Kenya, October 30: Incumbent Uhuru Kenyatta has won Kenya presidential election, which was boycotted by the opposition, with just over 98 percent of the vote, the electoral commission announced Monday.

Turnout for Thursday’s poll was just under 39 percent of the 19.6 million registered voters, said Wafula Chebukati, the head of the Independent Electoral and Boundaries Commission (IEBC).

Opposition leader Raila Odinga, who dropped out of the presidential re-run, had called on his supporters to boycott the vote, and protesters blocked polling stations from opening in some opposition strongholds.

The October vote was a re-run of the August presidential election. Uhuru Kenyatta was declared the winner of that vote, but the results were thrown out by the Supreme Court because of irregularities in the transmission of results.

“It was Uhuru versus Uhuru,” Odinga told the Associated Press about Thursday’s re-run vote. He also said the president is trying to “destroy other institutions of governance in our country.”

Odinga has accused the United States and other Western diplomats of being “very irresponsible” for urging Thursday’s repeat vote.

Post-election violence has left at least eight people dead in Kenya, including an elderly man possibly murdered in the Koguta region — an area between the Kalenjin community, which supports Kenyatta, and the Luo community, which backs Odinga.

Tension and hatred between the two sides over land rights and politics have simmered for years.

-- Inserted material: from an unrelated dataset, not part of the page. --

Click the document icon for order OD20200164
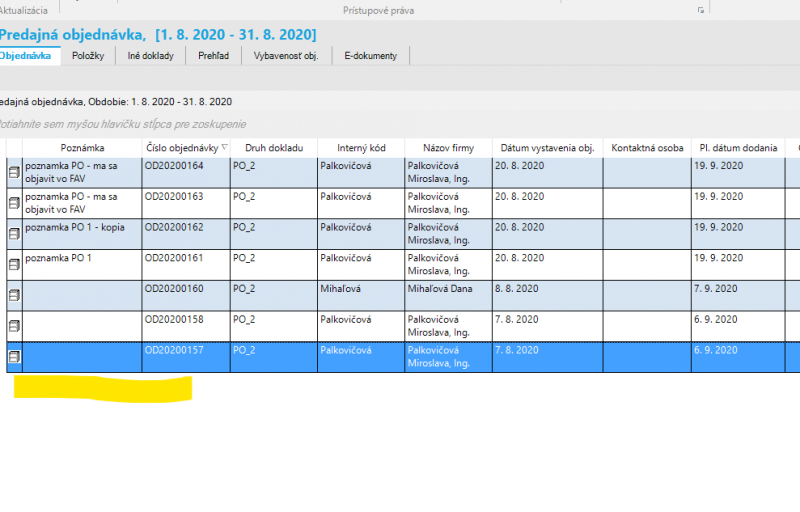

Kalenjin youths armed with bows, arrows and machetes said that Luo residents have been blocking roads as part of a political protest, making their lives difficult. They say they were prevented from getting to a polling place to vote Thursday.

A local Luo leader, Marreen Otiang, says the killing must stop.

“We do not want any Luo dying in the name of insecurity in the name of voting,” Otiang said. “We have a right if they want peace, let them give us peace. Enough is enough. We are tired.”

VOA’s Mohammad Yusuf contributed to this report.